- Brief: Reproduce the entries word for word, starting with the line containing "Task: Click inside the Library ID field" and continuing through the last of the entries. Leave the pictures out of your reproduction.

- Raw data:
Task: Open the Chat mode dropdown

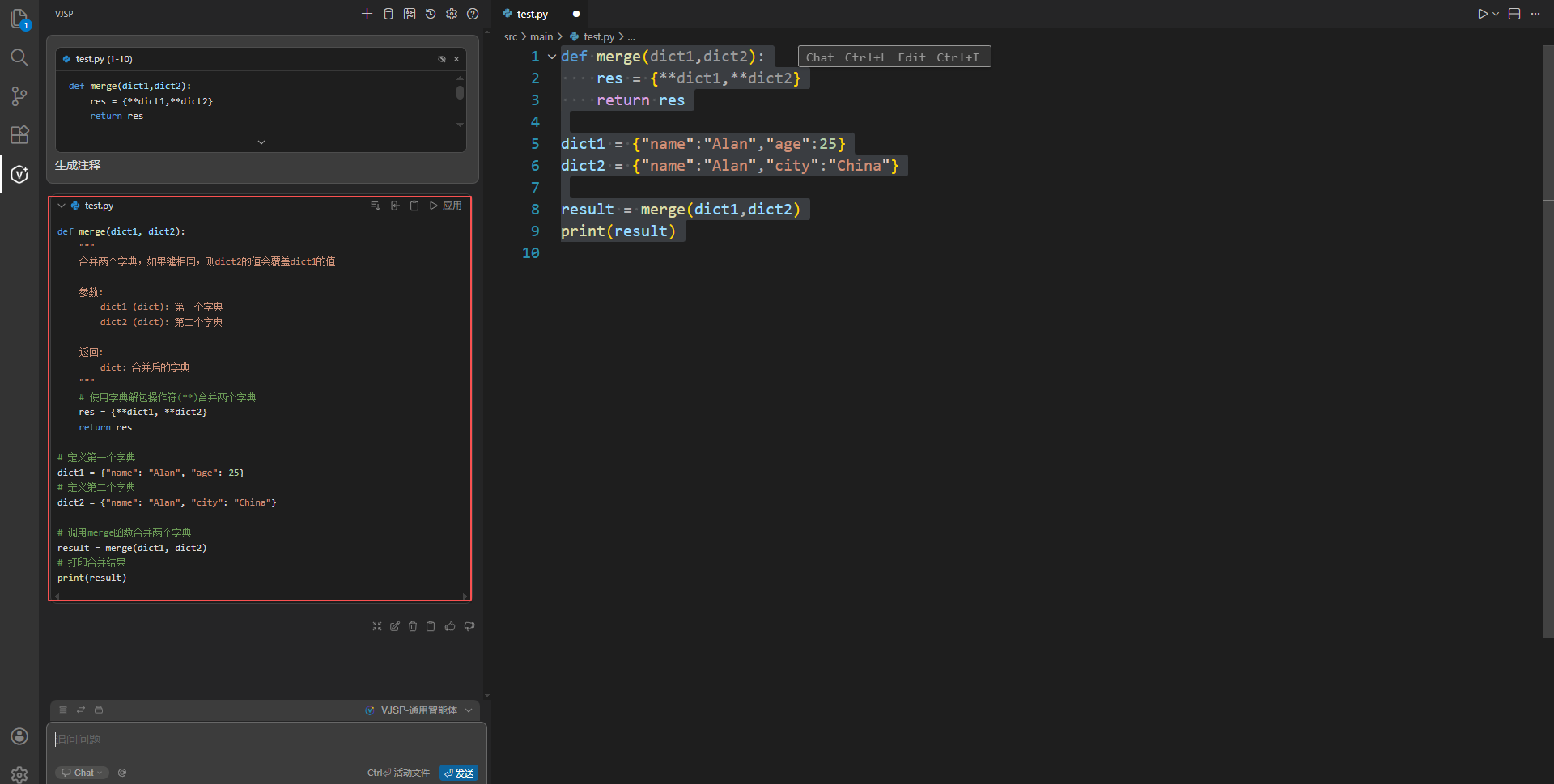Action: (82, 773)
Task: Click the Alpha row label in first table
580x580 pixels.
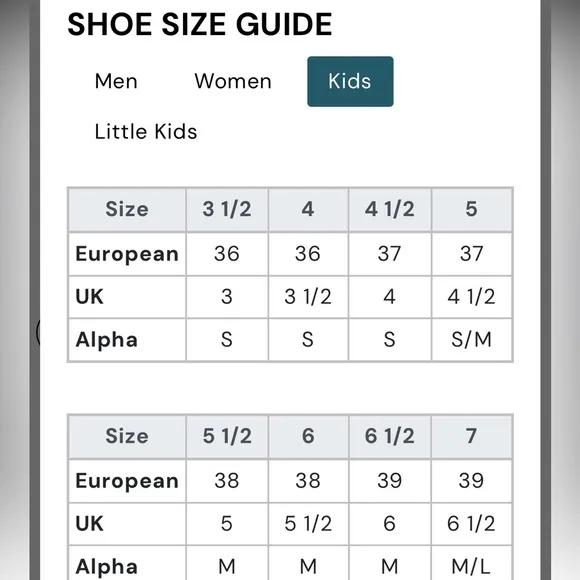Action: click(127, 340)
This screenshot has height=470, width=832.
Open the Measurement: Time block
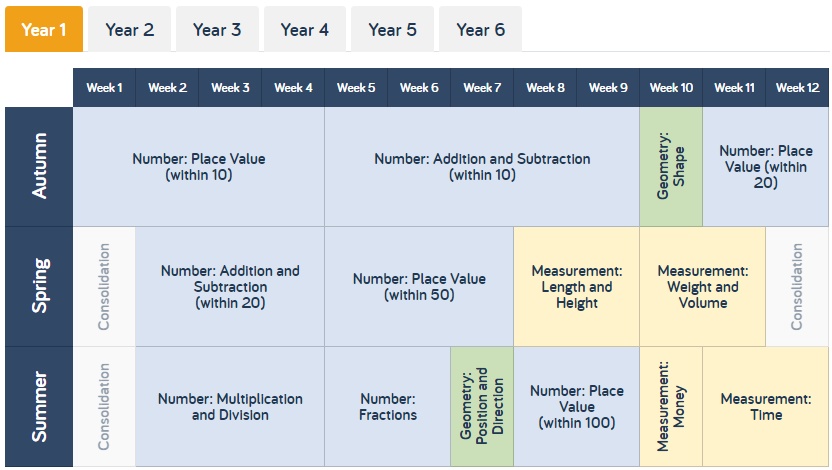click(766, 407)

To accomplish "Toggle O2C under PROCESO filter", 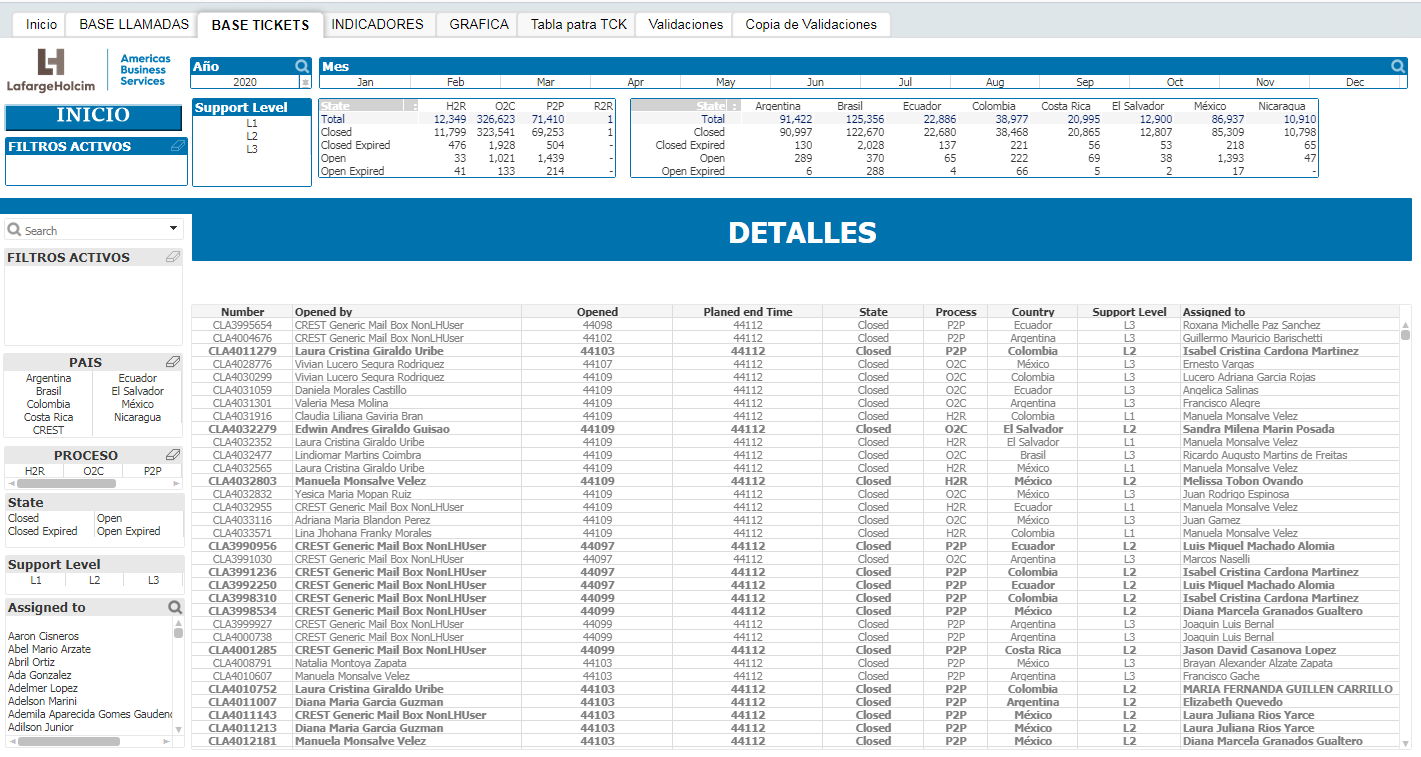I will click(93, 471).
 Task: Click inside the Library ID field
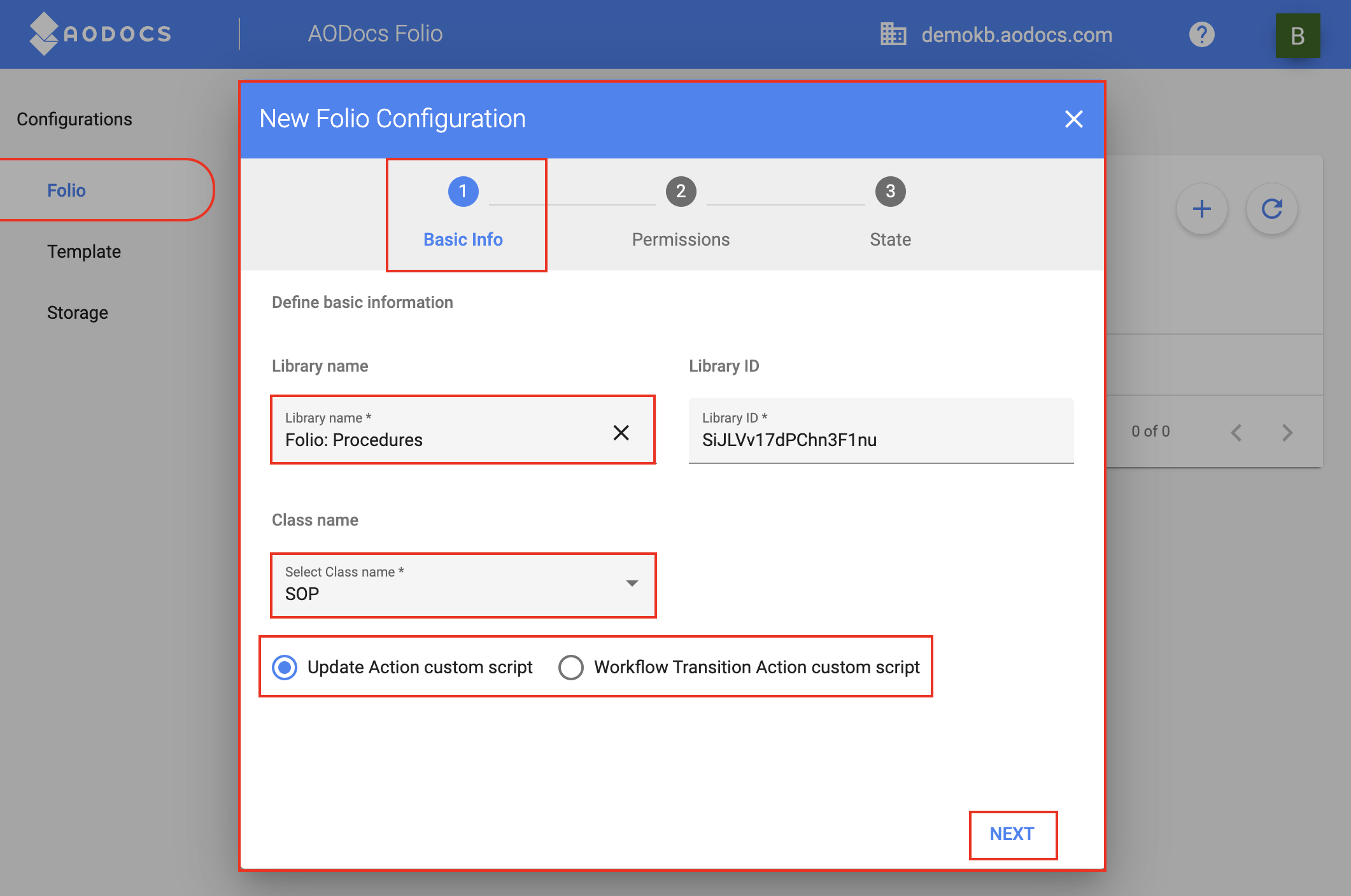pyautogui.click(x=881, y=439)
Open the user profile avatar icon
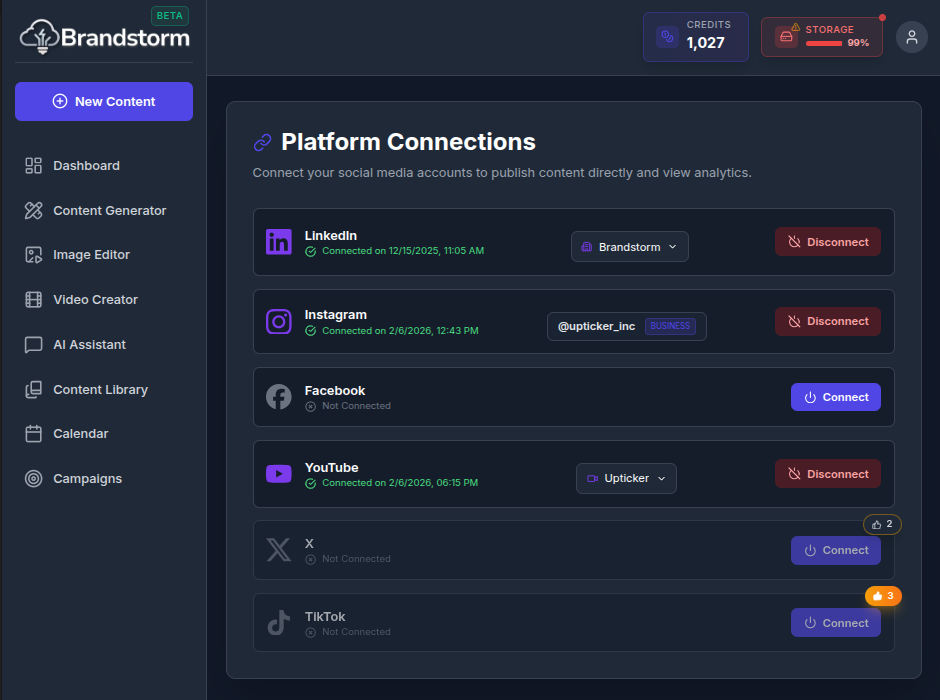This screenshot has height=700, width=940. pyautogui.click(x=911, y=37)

- Answer to this problem:
 Task: Click inside the Library ID field
pyautogui.click(x=881, y=439)
Open the user profile avatar icon
This screenshot has height=700, width=940. pyautogui.click(x=911, y=37)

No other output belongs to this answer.